Depois do herói de acção comum, que, ao contrário do herói de acção musculoso e fascizante que marcou os anos 80, era apenas um tipo de boas intenções que estava no local errado à hora errada (e que, mesmo que não tenha sido o primeiro, foi cristalizado pelo John McClane, de Bruce Willis, no Assalto ao Arranha-Céus), eis que nos chega a superação do homem ordinário. Nos últimos anos tem-se desenvolvido uma nova tendência no filme biográfico, com uma série de biopics de heróis comuns (tal e qual esses heróis de acção dos anos 90), que acaba por rimar de certa forma com outra tendência forte de Hollywood, a do thriller auto-depreciativo.
Estamos a falar de biografias de tipos com quem nos é fácil de identificar e que, sem terem nenhum talento específico e especial, conseguiram vencer e sobressair na vida, especialmente graças ao seu trabalho duro e determinação de ferro. E sorte, claro, mas normalmente essa parte fica de fora do filme.
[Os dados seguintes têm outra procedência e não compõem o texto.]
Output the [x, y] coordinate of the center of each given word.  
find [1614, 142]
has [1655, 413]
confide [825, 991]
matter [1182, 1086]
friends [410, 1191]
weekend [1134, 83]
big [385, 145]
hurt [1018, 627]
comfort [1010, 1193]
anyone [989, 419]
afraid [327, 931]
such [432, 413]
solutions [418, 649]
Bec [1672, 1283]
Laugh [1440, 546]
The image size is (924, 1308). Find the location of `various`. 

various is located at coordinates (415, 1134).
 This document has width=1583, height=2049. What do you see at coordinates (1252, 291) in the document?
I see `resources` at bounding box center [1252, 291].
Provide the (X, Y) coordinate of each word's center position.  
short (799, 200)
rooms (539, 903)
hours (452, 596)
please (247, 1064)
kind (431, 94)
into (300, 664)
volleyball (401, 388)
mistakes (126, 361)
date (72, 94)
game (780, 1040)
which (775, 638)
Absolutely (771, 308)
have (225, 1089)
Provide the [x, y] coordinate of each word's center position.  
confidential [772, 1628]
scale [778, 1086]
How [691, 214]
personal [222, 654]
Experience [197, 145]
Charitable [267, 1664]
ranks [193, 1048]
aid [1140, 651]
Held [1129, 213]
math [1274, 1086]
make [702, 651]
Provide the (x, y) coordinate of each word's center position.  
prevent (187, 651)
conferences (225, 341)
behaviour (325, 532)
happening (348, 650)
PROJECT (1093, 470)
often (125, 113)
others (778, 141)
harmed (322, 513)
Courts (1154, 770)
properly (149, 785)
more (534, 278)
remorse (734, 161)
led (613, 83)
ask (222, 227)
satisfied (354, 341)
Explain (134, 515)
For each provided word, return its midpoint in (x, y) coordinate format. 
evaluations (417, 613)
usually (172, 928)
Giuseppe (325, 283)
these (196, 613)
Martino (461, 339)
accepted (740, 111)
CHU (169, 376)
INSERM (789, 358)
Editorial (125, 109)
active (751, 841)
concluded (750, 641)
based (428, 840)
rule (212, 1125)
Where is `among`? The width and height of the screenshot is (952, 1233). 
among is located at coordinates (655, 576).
No fundo, é um tema bem antigo no cinema norte-americano – o do underdog -, que não é mais do que um reflexo do sonho norte-americano, que recebe agora uma nova embalagem. E esse frenesim por histórias de homens banais que se excederam tem feito a que se façam biopics de tudo e mais alguma coisa. Só neste último par de meses vimos aparecer biografias sobre os criadores do Blackberry, o gajo responsável por contratar o Michael Jordan na Nike e, consequentemente, criar os Air Jordan, o tipo que jogava flippers nas horas e que foi responsável por terminar com o banimento de décadas dessas máquinas em vários estados norte-americanos e, agora, uma sobre o inventor dos… Cheetos picantes(!).
Dito assim parece ser algo para não levar a sério. Cheetos picantes, a sério? Isso dá para uma história? Depois vemos o filme e percebemos melhor. Richard Montañez (interpretado por Jesse Garcia) era um contínuo mexicano na fábrica da Pepsico, que apareceu com a ideia de uma nova estratégia que apelasse à comunidade latina a viver nos Estados Unidos. Há aqui a habitual história do underdog (Montañez vinha da rua e das gangues, não tinha educação formal…) e há a perspectiva de classe, com uma história de superação contada a partir de um ponto de vista não-branco, que abre a porta à representatividade. E, no entanto, continua a ser um filme sobre Cheetos picantes…
Eva Longoria, que tem aqui a sua estreia na longa-metragem enquanto realizadora, parece ter noção das limitações da sua história e, por isso, tenta uma abordagem descontraída e informal, com Montañez a quebrar a quarta barreira constantemente, de forma a criar empatia e identificação connosco. No entanto, Flamin’ Hot é tão derivativo e superficial que parecem aquelas tentativas do pessoal velho em parecer jovem, novo e cool, que em Portugal teve o seu auge nos anos 90, durante os anos de Cavaquistão, em que todas as campanhas de políticas de Juventude empregavam a palavra bué, para demonstrar como o Governo era bué fixe e bué jovem e bué nice. Ou então aquele meme do Steve Buscemi com um boné e um skate – how do you do, fellow kids?
Flamin’ Hot está então condenado aos domingos à tarde, com a etiqueta de filmes instigadores para toda a família, que ainda por cima se esforça em nos esfregar na cara aquela ideia da meritocracia e de que, se te esforçares muito, consegues vingar. Não há nada mais irritante do que o capitalismo continuar a vender-nos as suas tretas da. superação pessoal. E o filme ainda tem um twist: aparentemente, a história de Richard Montañez é treta e ele não criou coisa nenhuma. Eva Longoria e os produtores foram avisados e decidiram fazer o filme na mesma, falando assim duas vezes: nem Flamin’ Hot é um biopic, nem é um bom filme. Para algo sobre aperitivos picantes, Flamin’ Hot é muito insonso. Mais vale ficarem-se pelo Happy Meal.